= Beginning of Section =

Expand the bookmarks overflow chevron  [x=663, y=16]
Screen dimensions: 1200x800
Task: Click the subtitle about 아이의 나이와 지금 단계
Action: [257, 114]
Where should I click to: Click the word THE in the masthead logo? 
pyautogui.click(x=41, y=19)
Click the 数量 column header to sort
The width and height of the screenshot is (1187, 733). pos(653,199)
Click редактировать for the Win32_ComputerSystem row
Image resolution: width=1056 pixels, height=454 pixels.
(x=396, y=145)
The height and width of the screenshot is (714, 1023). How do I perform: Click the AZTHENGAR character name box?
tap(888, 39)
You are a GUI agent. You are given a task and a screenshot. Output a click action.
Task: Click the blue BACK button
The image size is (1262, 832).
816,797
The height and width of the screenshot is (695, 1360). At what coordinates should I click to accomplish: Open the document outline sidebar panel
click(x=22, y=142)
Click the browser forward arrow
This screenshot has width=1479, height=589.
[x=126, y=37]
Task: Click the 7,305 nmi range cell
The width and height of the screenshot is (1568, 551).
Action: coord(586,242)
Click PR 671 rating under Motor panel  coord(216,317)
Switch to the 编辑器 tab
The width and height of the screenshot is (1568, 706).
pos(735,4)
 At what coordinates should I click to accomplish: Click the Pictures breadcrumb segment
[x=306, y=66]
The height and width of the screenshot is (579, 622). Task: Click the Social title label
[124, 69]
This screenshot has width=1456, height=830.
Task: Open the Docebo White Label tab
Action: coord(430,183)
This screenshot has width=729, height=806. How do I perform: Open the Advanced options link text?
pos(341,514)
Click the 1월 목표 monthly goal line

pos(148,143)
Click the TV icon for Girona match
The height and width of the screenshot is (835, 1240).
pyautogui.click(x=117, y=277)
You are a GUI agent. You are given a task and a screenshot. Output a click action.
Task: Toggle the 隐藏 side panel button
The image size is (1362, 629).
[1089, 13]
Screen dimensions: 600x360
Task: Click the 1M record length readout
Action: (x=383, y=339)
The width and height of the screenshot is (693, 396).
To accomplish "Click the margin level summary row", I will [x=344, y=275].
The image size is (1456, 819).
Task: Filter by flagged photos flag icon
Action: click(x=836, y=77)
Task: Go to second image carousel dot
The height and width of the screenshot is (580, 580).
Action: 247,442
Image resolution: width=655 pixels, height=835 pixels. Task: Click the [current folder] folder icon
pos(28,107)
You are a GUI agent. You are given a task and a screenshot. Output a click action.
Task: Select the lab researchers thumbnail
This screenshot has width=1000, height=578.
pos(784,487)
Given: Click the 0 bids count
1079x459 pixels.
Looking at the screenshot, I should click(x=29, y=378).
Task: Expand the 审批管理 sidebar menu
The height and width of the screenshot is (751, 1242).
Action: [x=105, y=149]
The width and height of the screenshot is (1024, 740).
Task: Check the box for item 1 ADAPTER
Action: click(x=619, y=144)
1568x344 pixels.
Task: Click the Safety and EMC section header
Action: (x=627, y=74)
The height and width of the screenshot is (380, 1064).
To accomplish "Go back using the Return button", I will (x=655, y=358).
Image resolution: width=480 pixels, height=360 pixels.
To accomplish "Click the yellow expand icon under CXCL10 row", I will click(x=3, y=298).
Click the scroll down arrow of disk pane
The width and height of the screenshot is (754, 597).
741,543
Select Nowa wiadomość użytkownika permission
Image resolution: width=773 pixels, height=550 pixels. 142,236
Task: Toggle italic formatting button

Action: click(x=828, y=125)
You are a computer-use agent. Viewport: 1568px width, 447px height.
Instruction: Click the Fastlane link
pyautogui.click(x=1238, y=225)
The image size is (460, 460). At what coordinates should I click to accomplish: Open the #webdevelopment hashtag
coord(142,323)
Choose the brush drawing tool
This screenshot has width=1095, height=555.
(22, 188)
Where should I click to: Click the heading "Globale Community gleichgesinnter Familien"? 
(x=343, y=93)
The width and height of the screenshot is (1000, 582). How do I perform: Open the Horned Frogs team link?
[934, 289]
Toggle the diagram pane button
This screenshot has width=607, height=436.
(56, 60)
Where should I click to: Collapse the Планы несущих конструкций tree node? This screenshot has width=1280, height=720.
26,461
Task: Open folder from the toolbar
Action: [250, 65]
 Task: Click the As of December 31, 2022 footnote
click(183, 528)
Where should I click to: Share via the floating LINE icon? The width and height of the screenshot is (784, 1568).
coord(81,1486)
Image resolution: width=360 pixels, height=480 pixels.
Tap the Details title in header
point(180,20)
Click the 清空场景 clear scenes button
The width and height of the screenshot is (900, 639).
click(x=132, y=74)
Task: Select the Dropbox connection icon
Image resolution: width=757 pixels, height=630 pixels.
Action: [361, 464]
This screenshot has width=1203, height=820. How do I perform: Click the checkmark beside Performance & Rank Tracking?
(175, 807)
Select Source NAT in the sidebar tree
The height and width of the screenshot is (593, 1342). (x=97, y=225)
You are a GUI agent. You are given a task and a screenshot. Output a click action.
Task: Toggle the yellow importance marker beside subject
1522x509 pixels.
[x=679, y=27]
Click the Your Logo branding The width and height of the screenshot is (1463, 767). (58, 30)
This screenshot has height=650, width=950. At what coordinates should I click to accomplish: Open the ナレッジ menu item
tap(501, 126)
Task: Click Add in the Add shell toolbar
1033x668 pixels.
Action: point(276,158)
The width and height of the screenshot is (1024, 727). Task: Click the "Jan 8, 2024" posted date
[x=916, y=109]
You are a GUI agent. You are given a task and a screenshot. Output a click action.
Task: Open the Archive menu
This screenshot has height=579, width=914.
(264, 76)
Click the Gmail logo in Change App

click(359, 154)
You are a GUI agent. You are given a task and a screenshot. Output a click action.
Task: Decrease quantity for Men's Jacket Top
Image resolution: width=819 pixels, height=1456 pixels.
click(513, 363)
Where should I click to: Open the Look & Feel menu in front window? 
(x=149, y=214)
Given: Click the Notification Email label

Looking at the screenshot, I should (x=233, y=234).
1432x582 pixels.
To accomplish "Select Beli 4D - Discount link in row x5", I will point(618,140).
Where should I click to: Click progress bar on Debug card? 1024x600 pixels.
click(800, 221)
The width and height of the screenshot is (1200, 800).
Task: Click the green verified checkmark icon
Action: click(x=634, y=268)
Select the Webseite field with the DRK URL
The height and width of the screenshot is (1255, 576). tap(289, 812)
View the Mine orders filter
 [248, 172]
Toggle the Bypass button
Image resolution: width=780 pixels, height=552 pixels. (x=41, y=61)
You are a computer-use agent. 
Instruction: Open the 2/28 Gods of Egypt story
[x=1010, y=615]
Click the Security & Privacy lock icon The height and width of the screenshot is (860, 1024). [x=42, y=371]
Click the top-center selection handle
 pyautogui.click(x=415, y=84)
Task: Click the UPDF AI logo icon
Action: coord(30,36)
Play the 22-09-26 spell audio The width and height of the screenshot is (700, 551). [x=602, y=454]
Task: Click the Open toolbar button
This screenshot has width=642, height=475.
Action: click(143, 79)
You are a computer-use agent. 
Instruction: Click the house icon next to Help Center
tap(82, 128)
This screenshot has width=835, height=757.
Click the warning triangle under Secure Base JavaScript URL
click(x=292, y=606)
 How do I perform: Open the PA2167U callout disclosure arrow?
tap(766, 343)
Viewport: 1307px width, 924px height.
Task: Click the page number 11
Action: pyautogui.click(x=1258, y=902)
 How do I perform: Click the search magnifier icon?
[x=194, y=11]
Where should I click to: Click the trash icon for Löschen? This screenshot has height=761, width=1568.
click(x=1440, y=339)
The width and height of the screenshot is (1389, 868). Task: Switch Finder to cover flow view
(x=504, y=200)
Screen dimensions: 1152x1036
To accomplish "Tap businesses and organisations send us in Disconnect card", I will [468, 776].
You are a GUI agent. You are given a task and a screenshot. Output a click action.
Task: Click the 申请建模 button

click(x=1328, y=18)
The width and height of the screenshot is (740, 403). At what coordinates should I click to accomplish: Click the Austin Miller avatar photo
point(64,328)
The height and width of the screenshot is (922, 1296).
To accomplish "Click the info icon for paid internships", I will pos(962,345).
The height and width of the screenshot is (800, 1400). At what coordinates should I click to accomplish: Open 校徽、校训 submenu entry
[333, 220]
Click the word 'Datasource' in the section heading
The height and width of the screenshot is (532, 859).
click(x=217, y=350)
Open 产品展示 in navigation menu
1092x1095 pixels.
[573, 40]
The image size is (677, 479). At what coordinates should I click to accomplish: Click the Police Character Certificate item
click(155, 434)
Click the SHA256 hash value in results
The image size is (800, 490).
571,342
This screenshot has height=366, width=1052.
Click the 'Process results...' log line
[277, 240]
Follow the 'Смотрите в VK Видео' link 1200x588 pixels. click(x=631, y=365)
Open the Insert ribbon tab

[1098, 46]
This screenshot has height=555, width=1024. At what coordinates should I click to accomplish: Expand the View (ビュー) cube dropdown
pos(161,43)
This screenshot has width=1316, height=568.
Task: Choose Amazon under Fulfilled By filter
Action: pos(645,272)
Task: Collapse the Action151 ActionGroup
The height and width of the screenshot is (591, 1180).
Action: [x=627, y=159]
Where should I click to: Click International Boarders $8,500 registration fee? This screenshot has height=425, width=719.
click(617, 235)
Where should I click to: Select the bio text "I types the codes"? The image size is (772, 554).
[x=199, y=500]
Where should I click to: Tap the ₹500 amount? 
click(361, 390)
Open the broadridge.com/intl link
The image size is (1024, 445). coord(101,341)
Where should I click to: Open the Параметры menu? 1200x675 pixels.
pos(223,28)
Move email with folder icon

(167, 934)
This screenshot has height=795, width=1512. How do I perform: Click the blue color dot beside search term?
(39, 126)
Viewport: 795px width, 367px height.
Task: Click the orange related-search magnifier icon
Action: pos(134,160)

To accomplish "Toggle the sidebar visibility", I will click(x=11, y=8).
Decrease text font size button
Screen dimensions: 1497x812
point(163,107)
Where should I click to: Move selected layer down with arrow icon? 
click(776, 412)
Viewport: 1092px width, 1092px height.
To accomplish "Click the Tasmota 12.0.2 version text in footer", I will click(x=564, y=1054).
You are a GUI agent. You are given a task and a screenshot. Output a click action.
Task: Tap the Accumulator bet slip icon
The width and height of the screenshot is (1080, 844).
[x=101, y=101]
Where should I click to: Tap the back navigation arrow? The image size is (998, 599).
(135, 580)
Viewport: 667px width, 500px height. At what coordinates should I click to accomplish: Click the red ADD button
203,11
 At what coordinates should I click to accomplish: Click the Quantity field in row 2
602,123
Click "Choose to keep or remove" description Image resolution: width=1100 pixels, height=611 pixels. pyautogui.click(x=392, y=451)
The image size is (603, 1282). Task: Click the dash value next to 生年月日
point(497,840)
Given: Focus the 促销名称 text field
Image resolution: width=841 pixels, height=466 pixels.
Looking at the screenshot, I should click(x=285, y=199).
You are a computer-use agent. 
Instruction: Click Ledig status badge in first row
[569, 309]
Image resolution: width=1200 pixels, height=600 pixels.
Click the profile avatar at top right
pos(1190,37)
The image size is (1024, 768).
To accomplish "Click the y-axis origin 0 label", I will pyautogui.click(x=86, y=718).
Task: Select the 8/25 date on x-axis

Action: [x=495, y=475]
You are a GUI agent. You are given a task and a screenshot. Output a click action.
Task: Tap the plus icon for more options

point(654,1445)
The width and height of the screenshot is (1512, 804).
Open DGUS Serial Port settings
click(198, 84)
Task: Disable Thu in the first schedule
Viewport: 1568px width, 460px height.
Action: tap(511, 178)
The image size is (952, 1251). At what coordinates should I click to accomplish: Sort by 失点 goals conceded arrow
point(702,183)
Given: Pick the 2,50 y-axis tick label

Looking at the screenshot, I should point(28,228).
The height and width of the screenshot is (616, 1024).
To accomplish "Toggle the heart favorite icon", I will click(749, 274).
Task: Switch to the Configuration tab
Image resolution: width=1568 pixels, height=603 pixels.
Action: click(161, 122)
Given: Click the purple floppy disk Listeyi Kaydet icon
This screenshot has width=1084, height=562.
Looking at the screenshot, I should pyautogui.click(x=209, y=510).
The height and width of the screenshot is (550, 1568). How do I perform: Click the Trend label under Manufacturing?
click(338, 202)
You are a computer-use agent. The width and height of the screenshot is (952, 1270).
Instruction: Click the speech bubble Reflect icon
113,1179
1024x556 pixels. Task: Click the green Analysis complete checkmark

= End of Section =

WHAT TO PRODUCE:
Please transcribe the data exactly from its first line. End with the line that contains "Switch to the 编辑器 tab".

ANSWER FOR THE TASK:
Expand the bookmarks overflow chevron  [x=663, y=16]
Screen dimensions: 1200x800
Task: Click the subtitle about 아이의 나이와 지금 단계
Action: [257, 114]
Where should I click to: Click the word THE in the masthead logo? 
pyautogui.click(x=41, y=19)
Click the 数量 column header to sort
The width and height of the screenshot is (1187, 733). pos(653,199)
Click редактировать for the Win32_ComputerSystem row
Image resolution: width=1056 pixels, height=454 pixels.
(x=396, y=145)
The height and width of the screenshot is (714, 1023). How do I perform: Click the AZTHENGAR character name box?
tap(888, 39)
You are a GUI agent. You are given a task and a screenshot. Output a click action.
Task: Click the blue BACK button
The image size is (1262, 832).
816,797
The height and width of the screenshot is (695, 1360). At what coordinates should I click to accomplish: Open the document outline sidebar panel
click(x=22, y=142)
Click the browser forward arrow
This screenshot has width=1479, height=589.
[x=126, y=37]
Task: Click the 7,305 nmi range cell
The width and height of the screenshot is (1568, 551).
Action: coord(586,242)
Click PR 671 rating under Motor panel  coord(216,317)
Switch to the 编辑器 tab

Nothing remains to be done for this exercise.